One of the great paradoxes of the House of Commons is that just as its public standing has hardly ever been lower, MPs have seldom been more hard-working or potentially more effective. Procedural changes over the past dozen years have given backbench MPs more chance to play a creative role at Westminster.

The “declinist” view of Parliament has, of course, been reinforced by the expenses scandal (as discussed in an accompanying article). There is nothing new in such complaints. There never was a golden age. Every generation has had protests that the executive is too strong and the legislature too weak but, as the Hansard Society’s Annual Audit of Political Engagement showed in March 2010, while the expenses row did not create a problem of trust, which has existed for many years, it did reinforce public scepticism. Less than two fifths of the public believe Parliament to be one of the two or three national institutions that have most influence on their everyday lives.

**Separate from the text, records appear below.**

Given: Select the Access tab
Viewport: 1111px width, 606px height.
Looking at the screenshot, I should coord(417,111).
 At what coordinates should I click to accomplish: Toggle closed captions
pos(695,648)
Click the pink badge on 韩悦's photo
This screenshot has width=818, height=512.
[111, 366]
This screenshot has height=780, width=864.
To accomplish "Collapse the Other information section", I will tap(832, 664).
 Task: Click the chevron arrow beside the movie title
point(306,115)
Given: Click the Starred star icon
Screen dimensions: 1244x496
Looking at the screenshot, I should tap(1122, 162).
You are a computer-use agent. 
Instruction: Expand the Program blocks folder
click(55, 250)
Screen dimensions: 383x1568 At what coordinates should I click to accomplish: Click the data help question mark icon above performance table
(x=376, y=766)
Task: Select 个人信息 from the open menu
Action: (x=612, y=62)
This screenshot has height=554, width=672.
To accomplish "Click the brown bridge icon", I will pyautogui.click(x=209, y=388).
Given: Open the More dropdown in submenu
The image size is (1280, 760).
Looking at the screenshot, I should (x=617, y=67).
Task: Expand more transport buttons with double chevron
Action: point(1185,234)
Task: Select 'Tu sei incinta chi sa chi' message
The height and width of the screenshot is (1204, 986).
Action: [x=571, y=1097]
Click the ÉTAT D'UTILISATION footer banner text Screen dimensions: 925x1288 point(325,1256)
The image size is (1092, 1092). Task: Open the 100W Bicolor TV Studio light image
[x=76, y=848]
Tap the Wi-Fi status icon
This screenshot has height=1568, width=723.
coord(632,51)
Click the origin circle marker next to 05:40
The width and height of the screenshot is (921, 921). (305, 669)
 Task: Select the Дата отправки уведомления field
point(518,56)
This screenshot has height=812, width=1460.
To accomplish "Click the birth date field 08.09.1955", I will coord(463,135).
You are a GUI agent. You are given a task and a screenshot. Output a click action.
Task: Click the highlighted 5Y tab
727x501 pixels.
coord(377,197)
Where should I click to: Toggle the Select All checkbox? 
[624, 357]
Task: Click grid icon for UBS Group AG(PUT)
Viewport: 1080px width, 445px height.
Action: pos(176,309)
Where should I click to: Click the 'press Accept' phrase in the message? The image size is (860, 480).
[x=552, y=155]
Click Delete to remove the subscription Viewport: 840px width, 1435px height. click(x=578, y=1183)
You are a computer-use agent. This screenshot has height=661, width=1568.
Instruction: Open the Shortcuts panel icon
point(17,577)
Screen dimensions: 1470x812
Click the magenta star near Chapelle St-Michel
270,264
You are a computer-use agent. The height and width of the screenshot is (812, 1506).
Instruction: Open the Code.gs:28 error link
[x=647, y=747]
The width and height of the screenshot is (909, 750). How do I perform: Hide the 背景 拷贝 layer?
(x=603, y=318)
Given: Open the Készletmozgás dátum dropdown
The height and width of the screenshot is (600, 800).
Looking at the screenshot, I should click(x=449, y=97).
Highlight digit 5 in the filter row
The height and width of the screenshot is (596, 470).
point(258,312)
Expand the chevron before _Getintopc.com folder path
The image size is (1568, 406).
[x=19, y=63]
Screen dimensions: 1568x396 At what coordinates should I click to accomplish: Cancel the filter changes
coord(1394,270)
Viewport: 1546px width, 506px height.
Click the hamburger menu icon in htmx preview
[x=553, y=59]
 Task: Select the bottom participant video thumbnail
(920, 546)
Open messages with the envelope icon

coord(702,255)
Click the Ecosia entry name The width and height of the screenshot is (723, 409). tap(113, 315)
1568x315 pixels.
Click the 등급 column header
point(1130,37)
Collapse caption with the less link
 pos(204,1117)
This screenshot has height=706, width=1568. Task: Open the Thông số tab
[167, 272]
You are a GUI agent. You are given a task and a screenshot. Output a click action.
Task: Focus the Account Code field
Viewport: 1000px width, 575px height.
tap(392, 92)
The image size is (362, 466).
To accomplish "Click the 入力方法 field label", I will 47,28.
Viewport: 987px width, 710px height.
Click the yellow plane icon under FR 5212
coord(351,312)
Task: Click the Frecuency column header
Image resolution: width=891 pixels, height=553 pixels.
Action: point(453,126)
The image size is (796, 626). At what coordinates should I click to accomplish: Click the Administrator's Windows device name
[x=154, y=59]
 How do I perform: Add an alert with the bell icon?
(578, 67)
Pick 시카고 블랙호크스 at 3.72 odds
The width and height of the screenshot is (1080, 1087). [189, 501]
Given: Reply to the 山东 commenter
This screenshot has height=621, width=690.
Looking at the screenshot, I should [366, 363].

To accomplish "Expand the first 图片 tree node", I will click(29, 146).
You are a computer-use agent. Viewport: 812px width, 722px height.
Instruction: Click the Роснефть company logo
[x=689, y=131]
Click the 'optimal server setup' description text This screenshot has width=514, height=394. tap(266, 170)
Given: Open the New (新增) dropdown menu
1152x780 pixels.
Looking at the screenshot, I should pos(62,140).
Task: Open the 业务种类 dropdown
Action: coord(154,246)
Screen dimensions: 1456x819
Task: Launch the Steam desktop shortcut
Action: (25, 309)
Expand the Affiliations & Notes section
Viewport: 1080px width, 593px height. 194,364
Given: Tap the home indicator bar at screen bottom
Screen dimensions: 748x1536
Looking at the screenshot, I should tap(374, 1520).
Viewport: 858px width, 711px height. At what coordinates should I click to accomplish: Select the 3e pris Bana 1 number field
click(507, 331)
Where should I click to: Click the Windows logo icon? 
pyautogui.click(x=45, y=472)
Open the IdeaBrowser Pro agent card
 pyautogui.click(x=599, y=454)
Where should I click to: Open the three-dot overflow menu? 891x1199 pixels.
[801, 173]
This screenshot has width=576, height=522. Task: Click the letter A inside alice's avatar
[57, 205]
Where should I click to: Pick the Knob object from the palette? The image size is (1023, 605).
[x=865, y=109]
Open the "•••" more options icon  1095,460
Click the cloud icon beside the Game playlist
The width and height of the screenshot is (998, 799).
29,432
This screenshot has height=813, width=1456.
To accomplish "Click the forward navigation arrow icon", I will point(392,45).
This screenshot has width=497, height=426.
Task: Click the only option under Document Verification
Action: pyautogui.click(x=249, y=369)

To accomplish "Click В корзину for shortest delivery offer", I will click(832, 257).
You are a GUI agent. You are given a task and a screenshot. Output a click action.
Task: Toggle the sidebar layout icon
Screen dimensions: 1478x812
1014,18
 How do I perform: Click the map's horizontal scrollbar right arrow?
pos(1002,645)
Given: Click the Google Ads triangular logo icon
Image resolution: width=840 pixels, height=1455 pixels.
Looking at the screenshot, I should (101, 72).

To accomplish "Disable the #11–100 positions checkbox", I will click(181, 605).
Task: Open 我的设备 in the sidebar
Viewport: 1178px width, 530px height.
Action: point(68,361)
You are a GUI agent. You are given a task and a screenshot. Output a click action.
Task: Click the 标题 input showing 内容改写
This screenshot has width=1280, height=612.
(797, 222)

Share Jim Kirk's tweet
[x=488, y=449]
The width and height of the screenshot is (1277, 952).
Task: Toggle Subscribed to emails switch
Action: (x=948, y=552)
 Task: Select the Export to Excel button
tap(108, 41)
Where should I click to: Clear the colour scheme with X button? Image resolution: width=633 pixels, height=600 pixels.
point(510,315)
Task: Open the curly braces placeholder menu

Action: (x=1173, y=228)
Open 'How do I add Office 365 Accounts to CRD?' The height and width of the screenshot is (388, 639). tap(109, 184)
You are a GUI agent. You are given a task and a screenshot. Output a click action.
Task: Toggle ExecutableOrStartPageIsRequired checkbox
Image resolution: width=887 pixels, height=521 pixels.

The counter view has been put most eloquently by Jack Straw, a former Leader of the Commons and closely involved in constitutional reform during his 13 years in the Cabinet. He argued, in a lecture to the Hansard Society in March 2010, that “the view that Parliament is irrelevant or powerless is complete nonsense”. He acknowledged that the institution was far from perfect, and the balance remained tilted in the Government’s favour, but changes in recent decades had strengthened the legislature. As Mr Straw pointed out, in the three decades from the mid-1940s until the mid-1970s, the executive was all powerful. Backbench MPs seldom rebelled: there were two whole sessions in the 1950s when not a single Conservative backbencher defied the whip and voted against the Government. There were few select committees. Those that did exist were mainly weak, apart from the Public Accounts Committee. Admittedly, many newspapers until the mid-to-late 1980s did carry full reports of what was said on the floor of the Commons, but radio broadcasting did not arrive on a regular and continuous basis until April 1978, and television cameras not until November 1989.